Question: Find the number of different complex numbers $z$ with the properties that $|z|=1$ and $z^{6!}-z^{5!}$ is a real number.
Solution: Since $|z| = 1,$ we can write $z = \operatorname{cis} \theta,$ where $0^\circ \le \theta < 360^\circ.$  Then
\[z^{6!} - z^{5!} = \operatorname{cis} (720 \theta) - \operatorname{cis} (120 \theta)\]is a real number.  In other words, $\sin 720 \theta - \sin 120 \theta = 0.$  From the sum-to-product formulas,
\[2 \cos 420 \theta \sin 300 \theta = 0.\]If $\cos 420 \theta = 0,$ then $420 \theta$ must be an odd multiple of $90^\circ,$ i.e.
\[420 \theta = (2n + 1) 90^\circ\]for some integer $n.$  The possible values of $n$ are 0, 1, 2, $\dots,$ 839, for 840 solutions.

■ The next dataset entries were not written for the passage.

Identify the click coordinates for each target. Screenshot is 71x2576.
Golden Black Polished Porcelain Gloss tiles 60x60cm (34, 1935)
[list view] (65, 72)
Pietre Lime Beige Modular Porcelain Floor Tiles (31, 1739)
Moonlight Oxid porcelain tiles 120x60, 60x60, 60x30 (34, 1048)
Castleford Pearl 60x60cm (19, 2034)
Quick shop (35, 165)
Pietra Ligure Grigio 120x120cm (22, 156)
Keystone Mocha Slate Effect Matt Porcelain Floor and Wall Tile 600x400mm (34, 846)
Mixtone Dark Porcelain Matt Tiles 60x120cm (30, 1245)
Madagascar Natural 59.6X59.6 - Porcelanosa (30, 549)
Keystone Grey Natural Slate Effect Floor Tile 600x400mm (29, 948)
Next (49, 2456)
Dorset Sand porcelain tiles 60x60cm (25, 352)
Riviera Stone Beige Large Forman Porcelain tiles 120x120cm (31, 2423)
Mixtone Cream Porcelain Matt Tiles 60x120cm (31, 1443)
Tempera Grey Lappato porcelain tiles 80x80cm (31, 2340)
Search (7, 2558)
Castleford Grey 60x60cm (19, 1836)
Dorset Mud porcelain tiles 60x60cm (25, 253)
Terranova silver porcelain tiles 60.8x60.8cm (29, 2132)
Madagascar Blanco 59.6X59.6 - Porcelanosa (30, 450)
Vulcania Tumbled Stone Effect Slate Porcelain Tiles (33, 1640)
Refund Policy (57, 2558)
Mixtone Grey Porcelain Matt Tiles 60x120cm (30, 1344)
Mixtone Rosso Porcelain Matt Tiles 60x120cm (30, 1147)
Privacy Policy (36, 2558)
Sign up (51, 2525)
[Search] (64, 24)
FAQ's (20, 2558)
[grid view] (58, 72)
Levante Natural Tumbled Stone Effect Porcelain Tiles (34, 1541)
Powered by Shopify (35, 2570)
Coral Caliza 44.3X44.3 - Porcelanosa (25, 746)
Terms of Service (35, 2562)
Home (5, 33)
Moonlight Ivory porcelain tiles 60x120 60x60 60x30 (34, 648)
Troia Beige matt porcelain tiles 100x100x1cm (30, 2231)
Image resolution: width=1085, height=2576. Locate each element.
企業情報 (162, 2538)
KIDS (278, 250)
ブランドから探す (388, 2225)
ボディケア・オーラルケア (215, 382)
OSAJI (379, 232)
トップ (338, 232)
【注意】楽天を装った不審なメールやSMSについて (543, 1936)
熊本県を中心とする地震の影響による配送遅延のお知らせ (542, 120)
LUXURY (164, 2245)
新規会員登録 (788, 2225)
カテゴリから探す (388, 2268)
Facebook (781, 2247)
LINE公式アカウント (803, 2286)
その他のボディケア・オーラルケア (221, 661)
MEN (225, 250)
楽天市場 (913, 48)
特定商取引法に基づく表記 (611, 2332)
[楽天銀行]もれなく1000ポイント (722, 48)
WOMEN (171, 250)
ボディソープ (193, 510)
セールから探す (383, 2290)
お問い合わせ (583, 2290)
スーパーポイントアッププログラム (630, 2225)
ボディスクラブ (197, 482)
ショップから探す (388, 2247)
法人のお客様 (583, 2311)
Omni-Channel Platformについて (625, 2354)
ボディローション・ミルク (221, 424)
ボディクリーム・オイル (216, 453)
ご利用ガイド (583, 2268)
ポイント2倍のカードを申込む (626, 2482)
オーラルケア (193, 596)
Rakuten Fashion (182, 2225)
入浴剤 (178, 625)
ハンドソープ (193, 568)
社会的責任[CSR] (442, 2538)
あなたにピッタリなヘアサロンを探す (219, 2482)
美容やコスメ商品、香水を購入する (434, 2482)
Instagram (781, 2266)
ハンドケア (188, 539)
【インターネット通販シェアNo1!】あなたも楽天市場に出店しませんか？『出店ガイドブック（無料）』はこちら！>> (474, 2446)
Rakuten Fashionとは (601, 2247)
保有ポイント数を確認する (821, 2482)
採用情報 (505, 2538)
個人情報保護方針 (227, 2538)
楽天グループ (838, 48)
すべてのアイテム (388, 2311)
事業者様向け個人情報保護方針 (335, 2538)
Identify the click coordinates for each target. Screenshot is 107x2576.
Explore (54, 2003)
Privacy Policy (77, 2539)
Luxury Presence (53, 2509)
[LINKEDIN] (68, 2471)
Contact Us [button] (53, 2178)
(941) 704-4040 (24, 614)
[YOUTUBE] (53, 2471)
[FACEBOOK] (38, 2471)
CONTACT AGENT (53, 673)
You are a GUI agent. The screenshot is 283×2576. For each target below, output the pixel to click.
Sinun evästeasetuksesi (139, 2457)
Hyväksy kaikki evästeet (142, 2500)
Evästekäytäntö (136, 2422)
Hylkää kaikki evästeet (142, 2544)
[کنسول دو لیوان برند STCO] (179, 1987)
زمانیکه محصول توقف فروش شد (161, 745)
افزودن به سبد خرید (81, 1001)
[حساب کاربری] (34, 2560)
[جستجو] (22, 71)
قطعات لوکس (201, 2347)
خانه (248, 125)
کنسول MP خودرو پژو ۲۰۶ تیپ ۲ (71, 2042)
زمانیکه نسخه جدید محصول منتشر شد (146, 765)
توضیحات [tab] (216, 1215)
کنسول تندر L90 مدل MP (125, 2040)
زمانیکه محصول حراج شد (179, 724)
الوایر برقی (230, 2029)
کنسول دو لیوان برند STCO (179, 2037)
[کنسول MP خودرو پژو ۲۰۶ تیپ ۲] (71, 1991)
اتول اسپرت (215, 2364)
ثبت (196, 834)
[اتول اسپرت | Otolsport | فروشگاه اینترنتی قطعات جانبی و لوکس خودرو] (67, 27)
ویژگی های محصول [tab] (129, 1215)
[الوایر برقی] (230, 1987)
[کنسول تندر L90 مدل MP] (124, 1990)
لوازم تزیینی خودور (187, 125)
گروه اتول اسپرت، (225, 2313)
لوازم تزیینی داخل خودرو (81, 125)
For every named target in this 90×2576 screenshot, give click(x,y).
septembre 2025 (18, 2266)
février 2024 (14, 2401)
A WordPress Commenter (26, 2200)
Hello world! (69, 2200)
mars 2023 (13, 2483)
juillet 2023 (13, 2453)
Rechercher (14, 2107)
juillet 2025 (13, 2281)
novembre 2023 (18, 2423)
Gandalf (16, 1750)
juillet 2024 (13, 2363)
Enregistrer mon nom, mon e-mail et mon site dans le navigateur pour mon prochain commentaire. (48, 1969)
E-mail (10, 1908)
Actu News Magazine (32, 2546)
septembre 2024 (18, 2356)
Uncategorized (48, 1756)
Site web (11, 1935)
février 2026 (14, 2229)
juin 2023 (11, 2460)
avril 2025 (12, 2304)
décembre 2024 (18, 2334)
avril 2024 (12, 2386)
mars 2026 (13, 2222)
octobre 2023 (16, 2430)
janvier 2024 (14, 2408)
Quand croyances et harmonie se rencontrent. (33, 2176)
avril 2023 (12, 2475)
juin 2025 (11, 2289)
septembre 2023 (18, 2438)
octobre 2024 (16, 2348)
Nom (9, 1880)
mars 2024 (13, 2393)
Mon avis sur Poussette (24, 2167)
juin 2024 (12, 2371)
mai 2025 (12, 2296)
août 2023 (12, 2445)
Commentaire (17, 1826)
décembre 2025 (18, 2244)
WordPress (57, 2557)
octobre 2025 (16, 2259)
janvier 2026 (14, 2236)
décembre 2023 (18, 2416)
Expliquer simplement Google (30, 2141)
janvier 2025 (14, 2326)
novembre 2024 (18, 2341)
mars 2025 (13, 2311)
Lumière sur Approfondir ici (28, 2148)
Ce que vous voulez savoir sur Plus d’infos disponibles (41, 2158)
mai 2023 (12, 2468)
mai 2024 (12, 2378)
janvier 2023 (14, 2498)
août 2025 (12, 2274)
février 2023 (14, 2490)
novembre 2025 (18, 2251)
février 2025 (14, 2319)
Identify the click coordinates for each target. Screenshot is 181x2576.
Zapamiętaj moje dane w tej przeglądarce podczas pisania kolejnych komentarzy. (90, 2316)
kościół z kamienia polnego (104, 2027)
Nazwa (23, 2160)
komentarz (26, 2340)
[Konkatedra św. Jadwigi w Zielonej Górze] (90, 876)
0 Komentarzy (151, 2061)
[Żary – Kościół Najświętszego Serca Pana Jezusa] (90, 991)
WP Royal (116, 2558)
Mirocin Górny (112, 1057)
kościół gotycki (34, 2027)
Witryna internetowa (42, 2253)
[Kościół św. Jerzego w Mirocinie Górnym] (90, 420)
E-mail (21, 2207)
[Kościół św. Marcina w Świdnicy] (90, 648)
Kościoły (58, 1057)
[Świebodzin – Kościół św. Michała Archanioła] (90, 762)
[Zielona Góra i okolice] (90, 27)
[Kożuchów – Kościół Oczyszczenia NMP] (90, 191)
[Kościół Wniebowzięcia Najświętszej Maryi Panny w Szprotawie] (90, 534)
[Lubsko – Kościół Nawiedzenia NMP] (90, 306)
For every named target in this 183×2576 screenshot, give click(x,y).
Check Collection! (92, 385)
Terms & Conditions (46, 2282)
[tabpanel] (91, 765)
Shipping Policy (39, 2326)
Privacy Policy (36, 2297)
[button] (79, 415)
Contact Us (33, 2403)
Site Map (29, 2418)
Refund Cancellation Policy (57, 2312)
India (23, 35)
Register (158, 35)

If $\sin 300 \theta = 0,$ then $300 \theta$ must be a multiple of $180^\circ,$ i.e.
\[300 \theta = m \cdot 180^\circ\]for some integer $m.$  The possible values of $m$ are 0, 1, 2, $\dots,$ 599, for 600 solutions.

If a $\theta$ can be produced by both of these inequalities, then
\[ \theta = \dfrac{(2n + 1) 90^\circ}{420} = \dfrac{m \cdot 180^\circ}{300}, \]or $5(2n + 1) = 14m.$ There are no integer solutions to this equation since the left hand side would be odd while the right hand side would be even.

So we have not overcounted, and there are a total of $840 + 600 = \boxed{1440}$ solutions.